### Document extract
──────────

Provided that $A$ is a $n \times n$ real matrix, $A^2＝0$, is it true that $\operatorname{rank}(A+A^\text{T})＝2\times\operatorname{rank}(A)$? Question: Provided that $A$ is a $n×n$ real matrix, $A^2＝0$, is it true that $\operatorname{rank}(A+A^\text{T})＝2\times\operatorname{rank}(A)$ ?
I believe it’s true.
I’ve tried matrix operations, Jordan standard form and dividing $A$ into column vectors, but all failed.
Now I’m aware that linear mapping might be a good choice, because $Ax$ and $A^\text{T}x$ are perpendicular, so we can prove that $\ker(A+A^\text{T})=\ker(A)\cap\ker(A^\text{T})$.
Then we need to prove that $\dim(\ker(A+A^\text{T}))=n-2\ \operatorname{rank}(A)$, but I don’t know how.
 A: You had the good idea with your observation about orthogonality. $$
\dim \operatorname{Ker}(A+A^\text{T}) = \dim\big(\operatorname{Ker}(A) \cap \operatorname{Ker}(A^\text{T})\big) = \dim \operatorname{Ker} (A) + \dim \operatorname{Ker}(A^\text{T}) - \dim \big( \operatorname{Ker} (A)+ \operatorname{Ker} (A^\text{T})\big)$$
Obviously $\dim \operatorname{Ker} (A)=\dim \operatorname{Ker} (A^\text{T}) = n - \operatorname{rank}(A)$.

──────────

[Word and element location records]
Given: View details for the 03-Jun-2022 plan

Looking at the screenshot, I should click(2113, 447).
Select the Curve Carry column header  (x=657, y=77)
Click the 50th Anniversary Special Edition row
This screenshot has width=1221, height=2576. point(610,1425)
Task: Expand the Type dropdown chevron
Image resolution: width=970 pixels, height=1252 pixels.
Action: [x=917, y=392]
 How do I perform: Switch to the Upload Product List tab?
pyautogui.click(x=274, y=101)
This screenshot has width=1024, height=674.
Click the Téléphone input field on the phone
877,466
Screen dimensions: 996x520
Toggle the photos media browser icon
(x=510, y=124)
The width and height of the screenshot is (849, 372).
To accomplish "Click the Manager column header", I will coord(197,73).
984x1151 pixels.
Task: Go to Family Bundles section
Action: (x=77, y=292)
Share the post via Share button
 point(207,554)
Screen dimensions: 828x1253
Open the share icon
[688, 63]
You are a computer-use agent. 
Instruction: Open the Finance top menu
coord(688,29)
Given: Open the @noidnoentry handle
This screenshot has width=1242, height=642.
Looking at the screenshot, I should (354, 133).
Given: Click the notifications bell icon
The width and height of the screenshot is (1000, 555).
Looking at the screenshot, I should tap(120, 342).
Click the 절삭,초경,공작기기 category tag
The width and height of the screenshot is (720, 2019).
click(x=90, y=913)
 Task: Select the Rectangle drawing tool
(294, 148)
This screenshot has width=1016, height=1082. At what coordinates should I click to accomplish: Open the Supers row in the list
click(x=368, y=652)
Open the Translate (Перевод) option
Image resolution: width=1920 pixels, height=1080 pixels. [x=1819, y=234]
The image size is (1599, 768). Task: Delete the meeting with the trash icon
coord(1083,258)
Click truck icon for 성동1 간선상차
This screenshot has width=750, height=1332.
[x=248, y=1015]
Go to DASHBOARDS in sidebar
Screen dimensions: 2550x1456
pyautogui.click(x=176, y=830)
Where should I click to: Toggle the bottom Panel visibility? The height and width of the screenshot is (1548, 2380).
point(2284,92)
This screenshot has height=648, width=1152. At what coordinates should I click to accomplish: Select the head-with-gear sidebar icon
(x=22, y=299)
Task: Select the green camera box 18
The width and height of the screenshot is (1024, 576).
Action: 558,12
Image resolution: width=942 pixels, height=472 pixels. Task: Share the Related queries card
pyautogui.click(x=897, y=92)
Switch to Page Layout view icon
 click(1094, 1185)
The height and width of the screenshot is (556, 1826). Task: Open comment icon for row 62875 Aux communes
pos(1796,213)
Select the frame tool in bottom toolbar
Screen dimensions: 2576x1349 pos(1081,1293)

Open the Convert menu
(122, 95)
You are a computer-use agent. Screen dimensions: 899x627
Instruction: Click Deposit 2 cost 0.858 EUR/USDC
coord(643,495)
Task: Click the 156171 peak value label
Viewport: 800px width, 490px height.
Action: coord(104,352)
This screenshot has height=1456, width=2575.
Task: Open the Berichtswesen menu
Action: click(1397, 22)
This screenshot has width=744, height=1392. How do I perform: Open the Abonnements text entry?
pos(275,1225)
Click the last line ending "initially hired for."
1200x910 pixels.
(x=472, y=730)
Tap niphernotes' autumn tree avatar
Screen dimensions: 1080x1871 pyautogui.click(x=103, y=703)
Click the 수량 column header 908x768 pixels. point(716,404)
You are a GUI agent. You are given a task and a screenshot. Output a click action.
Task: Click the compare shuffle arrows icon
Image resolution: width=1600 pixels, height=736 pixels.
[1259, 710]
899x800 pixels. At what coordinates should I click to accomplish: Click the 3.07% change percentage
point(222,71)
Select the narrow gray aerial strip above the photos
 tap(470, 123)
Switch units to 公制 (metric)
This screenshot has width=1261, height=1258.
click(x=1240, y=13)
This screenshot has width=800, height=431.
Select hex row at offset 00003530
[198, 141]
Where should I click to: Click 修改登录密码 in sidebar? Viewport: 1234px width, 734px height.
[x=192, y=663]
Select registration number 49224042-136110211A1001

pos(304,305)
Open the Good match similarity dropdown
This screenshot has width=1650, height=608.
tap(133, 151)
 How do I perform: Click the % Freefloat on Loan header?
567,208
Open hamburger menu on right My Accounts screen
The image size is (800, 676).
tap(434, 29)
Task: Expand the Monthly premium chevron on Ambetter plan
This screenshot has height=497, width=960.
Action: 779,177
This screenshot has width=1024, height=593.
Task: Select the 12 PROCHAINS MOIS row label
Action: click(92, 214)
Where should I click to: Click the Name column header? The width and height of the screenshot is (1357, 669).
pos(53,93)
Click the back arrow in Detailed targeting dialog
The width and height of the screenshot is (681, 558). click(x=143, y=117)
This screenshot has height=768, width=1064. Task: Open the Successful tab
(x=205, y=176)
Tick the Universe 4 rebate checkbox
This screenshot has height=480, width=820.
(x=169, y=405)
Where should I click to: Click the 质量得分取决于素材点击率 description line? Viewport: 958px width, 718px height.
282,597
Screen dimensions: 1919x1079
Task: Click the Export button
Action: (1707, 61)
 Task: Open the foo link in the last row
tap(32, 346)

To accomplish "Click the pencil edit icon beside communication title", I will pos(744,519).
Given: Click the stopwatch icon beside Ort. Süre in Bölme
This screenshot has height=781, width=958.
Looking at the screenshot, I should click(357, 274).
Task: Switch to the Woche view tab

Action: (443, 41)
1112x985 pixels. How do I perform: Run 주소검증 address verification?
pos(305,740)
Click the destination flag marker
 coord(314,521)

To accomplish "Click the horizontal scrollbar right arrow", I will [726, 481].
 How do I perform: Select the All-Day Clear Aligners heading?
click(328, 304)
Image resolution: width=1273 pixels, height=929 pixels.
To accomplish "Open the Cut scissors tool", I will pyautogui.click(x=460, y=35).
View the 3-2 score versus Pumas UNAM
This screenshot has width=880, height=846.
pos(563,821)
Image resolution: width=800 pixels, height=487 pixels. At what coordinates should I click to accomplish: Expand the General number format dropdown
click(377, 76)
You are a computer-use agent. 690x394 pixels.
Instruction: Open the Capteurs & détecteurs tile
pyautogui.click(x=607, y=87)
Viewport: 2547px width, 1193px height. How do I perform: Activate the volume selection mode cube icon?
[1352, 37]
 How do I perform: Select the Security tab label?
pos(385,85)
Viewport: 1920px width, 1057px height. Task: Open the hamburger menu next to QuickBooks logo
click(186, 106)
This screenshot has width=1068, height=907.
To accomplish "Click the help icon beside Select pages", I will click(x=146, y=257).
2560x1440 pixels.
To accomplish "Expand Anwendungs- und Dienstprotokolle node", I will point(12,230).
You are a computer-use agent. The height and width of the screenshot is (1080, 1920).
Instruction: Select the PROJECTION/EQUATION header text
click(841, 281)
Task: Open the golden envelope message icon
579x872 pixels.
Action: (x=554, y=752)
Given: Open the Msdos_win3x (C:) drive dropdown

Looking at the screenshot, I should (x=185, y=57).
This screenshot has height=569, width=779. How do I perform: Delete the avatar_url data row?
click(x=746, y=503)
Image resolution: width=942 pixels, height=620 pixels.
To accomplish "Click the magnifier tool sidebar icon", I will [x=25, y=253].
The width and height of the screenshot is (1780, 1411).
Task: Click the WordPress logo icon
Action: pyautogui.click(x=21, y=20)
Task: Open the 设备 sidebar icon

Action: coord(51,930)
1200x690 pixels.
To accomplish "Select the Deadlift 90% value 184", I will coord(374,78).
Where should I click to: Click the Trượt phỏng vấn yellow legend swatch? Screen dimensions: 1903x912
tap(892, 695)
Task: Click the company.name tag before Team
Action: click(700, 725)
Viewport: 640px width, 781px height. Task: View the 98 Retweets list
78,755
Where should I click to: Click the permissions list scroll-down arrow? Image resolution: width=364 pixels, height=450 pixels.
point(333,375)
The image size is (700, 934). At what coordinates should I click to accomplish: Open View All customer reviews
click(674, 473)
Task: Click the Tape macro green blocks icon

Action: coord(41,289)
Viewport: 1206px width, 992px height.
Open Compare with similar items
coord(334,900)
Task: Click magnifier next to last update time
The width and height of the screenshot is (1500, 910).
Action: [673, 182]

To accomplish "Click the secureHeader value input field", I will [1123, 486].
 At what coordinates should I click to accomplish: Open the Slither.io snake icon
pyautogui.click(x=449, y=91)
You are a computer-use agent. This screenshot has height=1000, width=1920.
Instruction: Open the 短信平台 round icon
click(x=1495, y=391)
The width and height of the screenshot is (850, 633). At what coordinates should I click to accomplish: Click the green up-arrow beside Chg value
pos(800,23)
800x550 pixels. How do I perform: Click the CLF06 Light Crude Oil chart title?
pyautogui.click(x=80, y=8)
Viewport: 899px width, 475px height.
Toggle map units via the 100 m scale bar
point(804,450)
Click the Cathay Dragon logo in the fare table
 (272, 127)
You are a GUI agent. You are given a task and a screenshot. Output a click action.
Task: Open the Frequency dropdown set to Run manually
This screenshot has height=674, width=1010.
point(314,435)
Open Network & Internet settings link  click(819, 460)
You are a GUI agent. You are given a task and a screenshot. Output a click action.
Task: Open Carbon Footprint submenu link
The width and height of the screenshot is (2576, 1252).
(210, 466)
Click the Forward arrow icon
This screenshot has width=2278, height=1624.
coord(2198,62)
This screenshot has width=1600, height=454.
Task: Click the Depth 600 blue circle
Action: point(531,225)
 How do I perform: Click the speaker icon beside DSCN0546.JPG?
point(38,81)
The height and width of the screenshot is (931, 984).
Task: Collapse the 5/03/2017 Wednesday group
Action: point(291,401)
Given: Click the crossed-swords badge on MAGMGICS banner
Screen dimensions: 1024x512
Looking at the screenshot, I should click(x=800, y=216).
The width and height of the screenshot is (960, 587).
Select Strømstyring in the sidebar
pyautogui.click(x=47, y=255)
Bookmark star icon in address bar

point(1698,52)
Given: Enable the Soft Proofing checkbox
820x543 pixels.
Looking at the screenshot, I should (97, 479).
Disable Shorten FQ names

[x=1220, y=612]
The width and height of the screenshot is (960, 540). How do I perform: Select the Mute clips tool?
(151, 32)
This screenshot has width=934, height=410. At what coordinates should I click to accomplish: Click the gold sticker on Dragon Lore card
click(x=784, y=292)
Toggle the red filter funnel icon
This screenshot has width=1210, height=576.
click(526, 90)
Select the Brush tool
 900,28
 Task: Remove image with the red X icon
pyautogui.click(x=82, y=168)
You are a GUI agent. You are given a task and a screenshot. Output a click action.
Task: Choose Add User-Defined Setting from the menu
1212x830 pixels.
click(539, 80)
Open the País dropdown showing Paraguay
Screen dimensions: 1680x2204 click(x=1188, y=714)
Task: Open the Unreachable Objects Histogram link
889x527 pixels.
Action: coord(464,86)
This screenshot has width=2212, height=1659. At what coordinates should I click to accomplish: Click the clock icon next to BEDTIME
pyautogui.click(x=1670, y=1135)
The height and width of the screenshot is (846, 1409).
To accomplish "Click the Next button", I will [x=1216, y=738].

──────────

### Complete the following
a) In the thread on the rank of $A+A^\text{T}$, which three approaches did the asker try without success?
b) Continue the thread on the rank of $A+A^\text{T}$ from the point at which it ends.

### Answers
a) Matrix operations, the Jordan standard form, and dividing $A$ into column vectors.

b)
Then we always have that $\operatorname{Im}(A)$ is the orthogonal complement of $\operatorname{Ker}(A^\text{T})$, and since $A^2=0$, $\operatorname{Im}(A)\subset \operatorname{Ker}(A)$. Hence $\operatorname{Ker}(A)+\operatorname{Ker}(A^\text{T})=\mathbb{R}^n$, so $\dim \operatorname{Ker}(A+A^\text{T})=2(n-\operatorname{rank}(A))-n=n-2\operatorname{rank}(A)$.
As you observed already, this allows us to conclude that $\operatorname{rank}(A+A^\text{T})=2\operatorname{rank}(A)$.
A: Let $X=AA^T$ and $Y=A^TA$. Then
$$
\begin{aligned}
\operatorname{rank}(A+A^T)
&=\operatorname{rank}\left((A+A^T)^2\right)\quad\text{(as $A+A^T$ is symmetric)}\\
&=\operatorname{rank}(X+Y)\quad\text{(as $A^2=0$)}.\\
\end{aligned}
$$
Also, $A^2=0$ gives $XY=YX=0$. Hence $X$ and $Y$ are simultaneously diagonalisable and
$$
\begin{aligned}
\operatorname{rank}(X+Y)
&=\operatorname{rank}(X)+\operatorname{rank}(Y)\\
&=\operatorname{rank}(AA^T)+\operatorname{rank}(A^TA)\\
&=2\operatorname{rank}(A).
\end{aligned}
$$
Now we are done.